### [Written problem]
Count the lines below that contain the word "Expand", and give only that number.
** begin Listed records **
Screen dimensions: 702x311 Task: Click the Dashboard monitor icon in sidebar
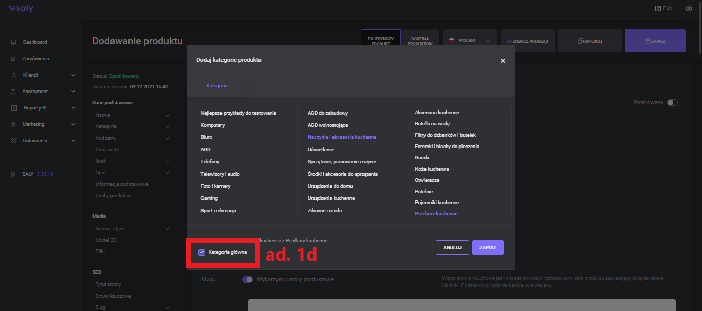tap(14, 42)
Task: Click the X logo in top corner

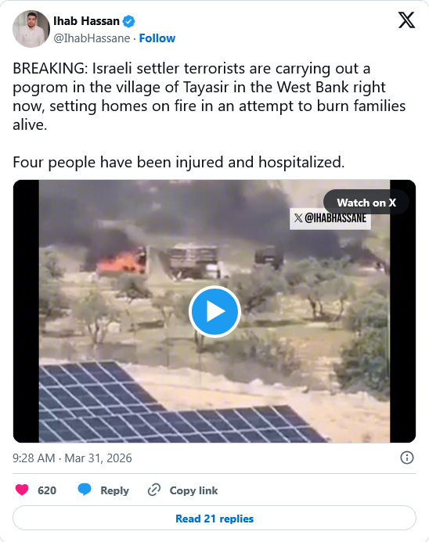Action: (x=406, y=20)
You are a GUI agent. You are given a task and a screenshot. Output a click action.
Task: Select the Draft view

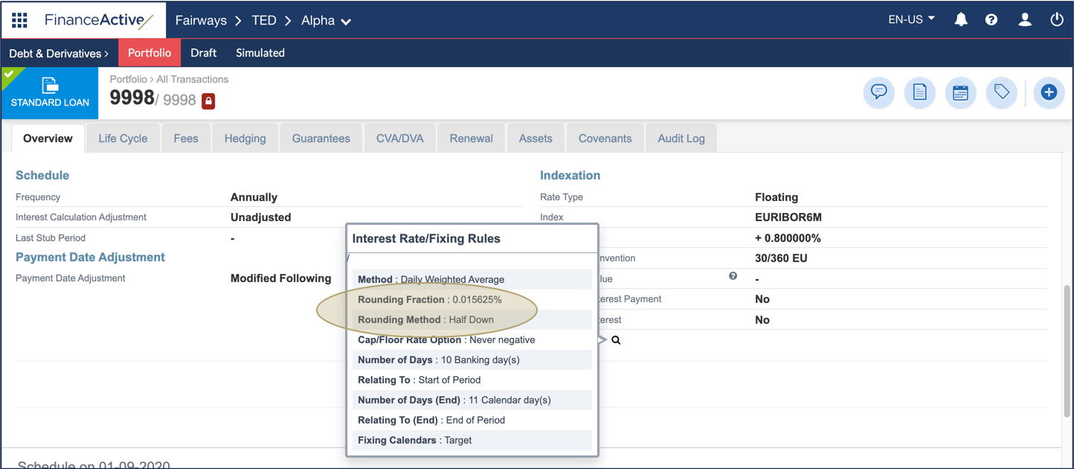[203, 53]
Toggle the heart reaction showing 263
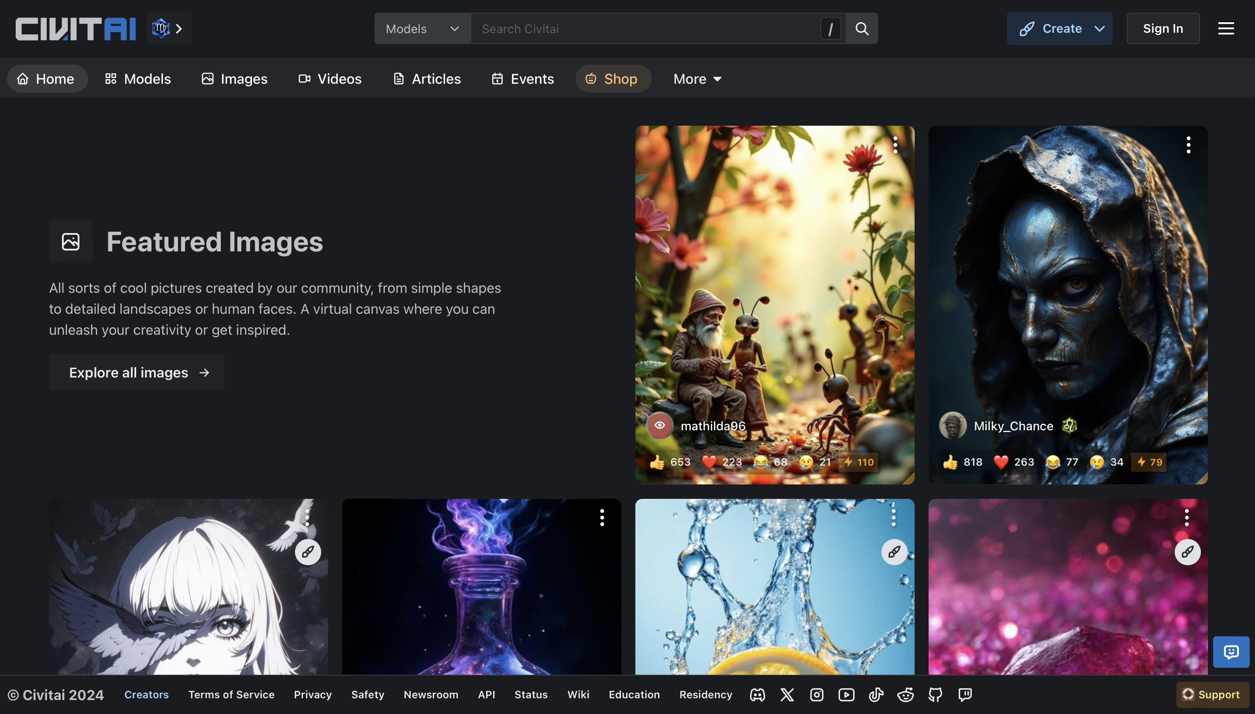 [x=1014, y=462]
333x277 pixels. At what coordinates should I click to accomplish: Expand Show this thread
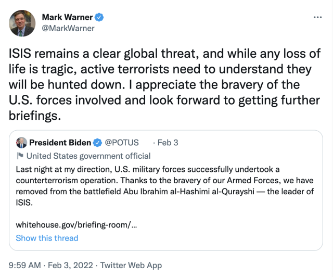click(47, 238)
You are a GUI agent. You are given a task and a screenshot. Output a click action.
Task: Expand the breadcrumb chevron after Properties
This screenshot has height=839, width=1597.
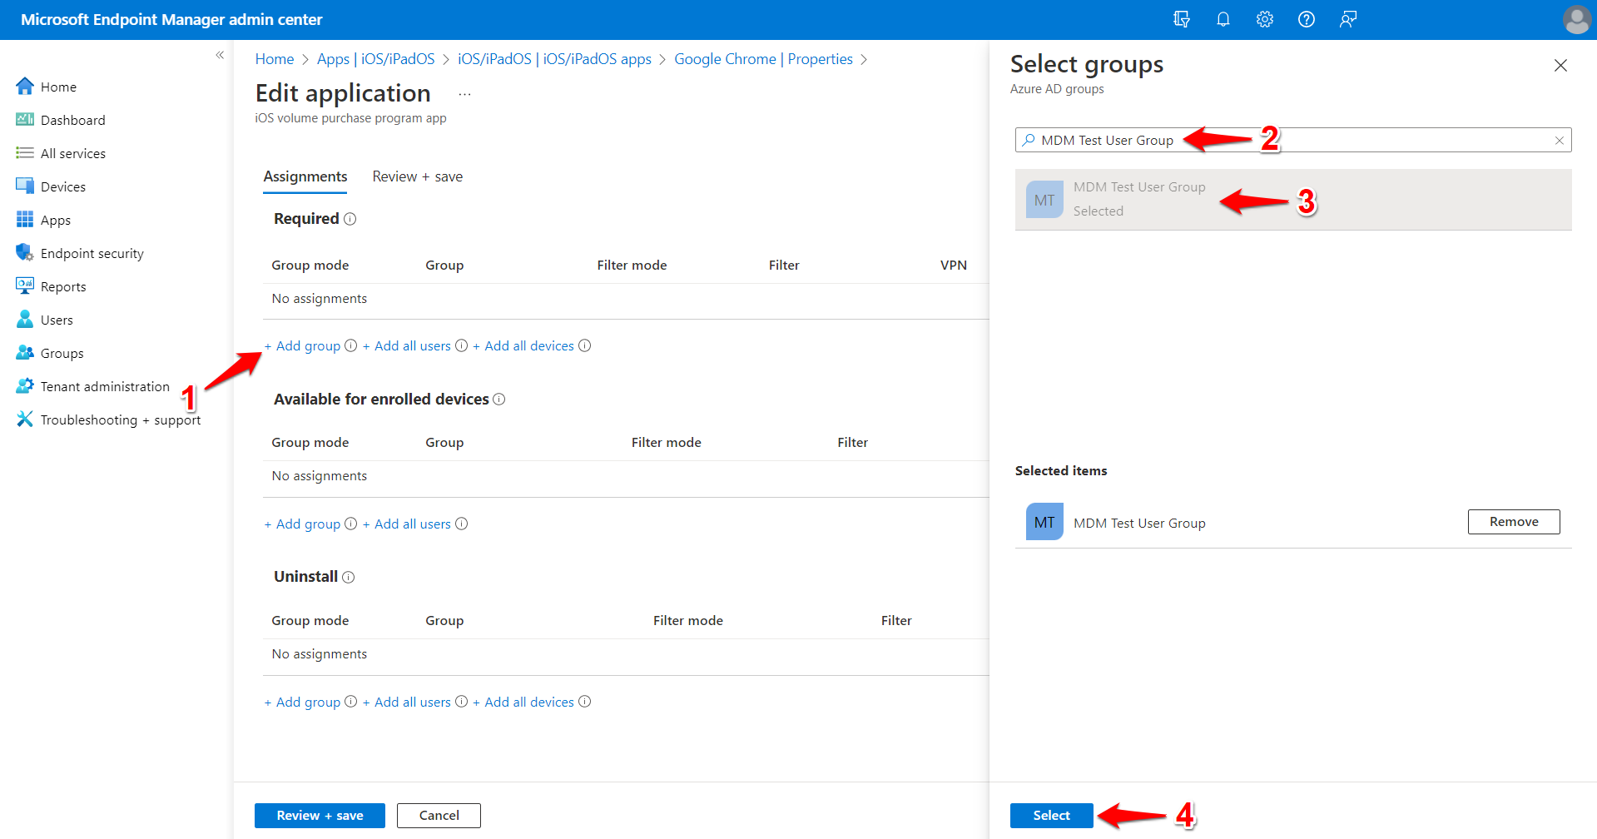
** end Listed records **
### [Completed task]
2